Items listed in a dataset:
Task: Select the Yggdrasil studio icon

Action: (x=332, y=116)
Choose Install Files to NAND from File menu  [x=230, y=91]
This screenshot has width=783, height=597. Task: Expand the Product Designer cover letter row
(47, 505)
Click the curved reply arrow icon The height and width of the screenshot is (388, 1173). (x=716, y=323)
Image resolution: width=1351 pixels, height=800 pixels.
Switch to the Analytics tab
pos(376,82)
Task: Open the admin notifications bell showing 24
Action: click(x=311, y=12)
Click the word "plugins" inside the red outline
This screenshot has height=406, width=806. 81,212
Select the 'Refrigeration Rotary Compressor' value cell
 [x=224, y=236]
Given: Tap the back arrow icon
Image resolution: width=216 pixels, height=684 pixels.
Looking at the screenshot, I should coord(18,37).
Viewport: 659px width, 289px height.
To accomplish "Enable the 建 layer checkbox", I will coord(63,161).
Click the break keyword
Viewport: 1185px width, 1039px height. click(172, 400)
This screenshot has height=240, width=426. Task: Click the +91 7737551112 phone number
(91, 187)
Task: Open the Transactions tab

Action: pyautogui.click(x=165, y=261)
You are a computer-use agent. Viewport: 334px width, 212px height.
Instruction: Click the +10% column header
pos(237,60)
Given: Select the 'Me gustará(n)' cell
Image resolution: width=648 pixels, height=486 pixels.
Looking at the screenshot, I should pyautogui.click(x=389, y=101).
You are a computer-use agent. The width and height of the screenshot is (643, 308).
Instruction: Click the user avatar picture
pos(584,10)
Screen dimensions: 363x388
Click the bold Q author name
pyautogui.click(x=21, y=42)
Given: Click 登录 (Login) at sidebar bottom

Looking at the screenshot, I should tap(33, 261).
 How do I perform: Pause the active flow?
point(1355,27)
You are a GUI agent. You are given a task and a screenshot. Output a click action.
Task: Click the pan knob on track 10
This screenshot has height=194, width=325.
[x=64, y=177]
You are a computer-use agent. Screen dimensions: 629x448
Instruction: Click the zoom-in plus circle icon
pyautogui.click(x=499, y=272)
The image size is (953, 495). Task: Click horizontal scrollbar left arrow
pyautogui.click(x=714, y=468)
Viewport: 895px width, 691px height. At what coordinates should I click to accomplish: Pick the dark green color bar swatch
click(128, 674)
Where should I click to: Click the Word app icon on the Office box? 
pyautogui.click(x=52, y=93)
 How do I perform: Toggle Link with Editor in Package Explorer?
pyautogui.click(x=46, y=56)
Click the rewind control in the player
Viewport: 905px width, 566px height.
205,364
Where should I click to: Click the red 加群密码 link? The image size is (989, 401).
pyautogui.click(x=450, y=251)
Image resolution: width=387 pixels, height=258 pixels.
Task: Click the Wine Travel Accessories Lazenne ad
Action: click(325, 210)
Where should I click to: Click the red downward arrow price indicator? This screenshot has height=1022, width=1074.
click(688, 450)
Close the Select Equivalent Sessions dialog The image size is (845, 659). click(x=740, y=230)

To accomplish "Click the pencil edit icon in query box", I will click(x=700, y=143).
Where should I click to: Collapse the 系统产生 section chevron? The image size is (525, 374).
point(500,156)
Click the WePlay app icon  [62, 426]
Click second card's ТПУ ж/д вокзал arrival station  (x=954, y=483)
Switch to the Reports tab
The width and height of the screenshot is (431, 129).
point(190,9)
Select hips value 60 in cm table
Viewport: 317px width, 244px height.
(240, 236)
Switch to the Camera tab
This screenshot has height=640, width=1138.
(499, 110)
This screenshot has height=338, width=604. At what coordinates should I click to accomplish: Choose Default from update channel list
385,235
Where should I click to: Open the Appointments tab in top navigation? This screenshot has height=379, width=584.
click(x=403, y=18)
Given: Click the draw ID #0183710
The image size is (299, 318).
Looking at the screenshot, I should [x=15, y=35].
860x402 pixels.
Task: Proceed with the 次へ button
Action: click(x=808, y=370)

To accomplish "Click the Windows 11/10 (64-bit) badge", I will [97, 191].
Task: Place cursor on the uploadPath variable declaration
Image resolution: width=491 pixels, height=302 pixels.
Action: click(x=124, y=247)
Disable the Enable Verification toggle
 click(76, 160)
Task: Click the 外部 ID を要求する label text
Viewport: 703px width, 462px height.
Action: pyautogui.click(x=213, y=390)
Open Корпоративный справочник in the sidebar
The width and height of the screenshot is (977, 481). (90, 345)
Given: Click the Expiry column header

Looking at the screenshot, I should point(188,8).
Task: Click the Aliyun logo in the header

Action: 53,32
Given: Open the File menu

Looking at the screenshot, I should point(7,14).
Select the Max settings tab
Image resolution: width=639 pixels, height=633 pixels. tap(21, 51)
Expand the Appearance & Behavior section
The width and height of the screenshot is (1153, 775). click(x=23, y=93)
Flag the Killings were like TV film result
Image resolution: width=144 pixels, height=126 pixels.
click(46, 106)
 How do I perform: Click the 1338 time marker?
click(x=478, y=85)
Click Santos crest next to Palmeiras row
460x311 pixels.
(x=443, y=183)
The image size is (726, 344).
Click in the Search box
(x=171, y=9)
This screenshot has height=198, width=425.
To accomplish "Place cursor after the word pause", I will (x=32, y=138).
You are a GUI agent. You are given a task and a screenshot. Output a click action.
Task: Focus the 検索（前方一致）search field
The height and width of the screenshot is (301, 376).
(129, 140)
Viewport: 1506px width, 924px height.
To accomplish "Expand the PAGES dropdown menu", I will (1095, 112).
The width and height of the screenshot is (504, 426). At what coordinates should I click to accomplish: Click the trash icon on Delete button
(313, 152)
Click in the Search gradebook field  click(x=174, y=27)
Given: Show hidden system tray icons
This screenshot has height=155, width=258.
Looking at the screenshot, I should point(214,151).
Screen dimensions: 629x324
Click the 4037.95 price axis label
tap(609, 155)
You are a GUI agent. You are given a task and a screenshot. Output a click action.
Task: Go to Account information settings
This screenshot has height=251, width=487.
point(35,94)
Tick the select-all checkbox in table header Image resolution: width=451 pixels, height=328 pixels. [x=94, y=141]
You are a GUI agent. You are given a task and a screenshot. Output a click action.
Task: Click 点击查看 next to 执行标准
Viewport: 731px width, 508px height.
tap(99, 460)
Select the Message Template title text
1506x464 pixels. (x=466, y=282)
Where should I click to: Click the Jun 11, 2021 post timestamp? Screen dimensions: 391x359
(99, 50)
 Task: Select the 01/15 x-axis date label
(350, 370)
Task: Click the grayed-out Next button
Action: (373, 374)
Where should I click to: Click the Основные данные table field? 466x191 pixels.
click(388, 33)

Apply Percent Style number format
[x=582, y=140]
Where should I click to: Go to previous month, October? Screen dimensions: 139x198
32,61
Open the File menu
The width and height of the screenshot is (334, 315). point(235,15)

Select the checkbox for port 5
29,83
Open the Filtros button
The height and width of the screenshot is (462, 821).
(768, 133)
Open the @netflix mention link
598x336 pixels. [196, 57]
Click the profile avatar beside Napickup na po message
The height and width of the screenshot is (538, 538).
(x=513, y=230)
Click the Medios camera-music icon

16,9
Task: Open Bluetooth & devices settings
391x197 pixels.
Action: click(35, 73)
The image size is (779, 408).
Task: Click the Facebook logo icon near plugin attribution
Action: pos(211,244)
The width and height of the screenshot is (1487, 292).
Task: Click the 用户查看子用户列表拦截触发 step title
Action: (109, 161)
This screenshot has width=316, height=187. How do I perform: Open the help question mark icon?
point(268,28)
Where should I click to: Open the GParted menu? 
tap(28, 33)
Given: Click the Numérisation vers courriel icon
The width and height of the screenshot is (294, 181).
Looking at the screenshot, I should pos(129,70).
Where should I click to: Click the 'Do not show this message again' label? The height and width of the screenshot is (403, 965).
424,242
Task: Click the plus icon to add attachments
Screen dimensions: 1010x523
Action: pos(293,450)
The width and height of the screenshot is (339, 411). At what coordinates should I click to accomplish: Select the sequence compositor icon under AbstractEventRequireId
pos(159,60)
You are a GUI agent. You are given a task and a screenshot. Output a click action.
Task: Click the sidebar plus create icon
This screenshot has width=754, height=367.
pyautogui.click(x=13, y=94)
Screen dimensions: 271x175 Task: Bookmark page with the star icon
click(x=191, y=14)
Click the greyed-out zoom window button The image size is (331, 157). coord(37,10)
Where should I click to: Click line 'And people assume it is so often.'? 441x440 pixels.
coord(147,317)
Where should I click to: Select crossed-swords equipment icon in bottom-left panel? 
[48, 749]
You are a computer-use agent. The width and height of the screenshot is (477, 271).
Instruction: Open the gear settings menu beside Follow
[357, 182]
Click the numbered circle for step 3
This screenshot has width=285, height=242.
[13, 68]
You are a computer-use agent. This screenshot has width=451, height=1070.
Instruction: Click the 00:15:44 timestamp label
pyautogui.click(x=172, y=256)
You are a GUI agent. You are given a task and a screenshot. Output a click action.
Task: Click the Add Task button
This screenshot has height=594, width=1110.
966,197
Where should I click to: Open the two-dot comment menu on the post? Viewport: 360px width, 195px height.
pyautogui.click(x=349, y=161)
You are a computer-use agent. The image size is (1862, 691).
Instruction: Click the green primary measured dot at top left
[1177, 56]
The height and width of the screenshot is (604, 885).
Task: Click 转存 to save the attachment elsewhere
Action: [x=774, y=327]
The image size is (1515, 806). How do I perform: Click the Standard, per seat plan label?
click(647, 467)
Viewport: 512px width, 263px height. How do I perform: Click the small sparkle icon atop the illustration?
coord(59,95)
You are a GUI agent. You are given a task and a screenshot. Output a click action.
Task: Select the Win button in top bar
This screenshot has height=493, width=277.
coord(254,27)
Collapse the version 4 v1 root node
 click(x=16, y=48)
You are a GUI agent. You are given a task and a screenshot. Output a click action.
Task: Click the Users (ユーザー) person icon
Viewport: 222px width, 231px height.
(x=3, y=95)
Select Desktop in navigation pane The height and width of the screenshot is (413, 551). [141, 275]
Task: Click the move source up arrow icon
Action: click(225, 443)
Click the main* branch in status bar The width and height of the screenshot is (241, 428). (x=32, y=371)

▶ TRY IT: Would you copy out every line in the records that includes the string "computer"?

▶ ANSWER SECTION:
You are a computer-use agent. Viewport: 334px width, 212px height.
You are a computer-use agent. The width and height of the screenshot is (643, 308).
You are a computer-use agent. Screen dimensions: 629x448
You are a computer-use agent. The width and height of the screenshot is (477, 271).
You are a computer-use agent. This screenshot has width=451, height=1070.
You are a computer-use agent. The image size is (1862, 691).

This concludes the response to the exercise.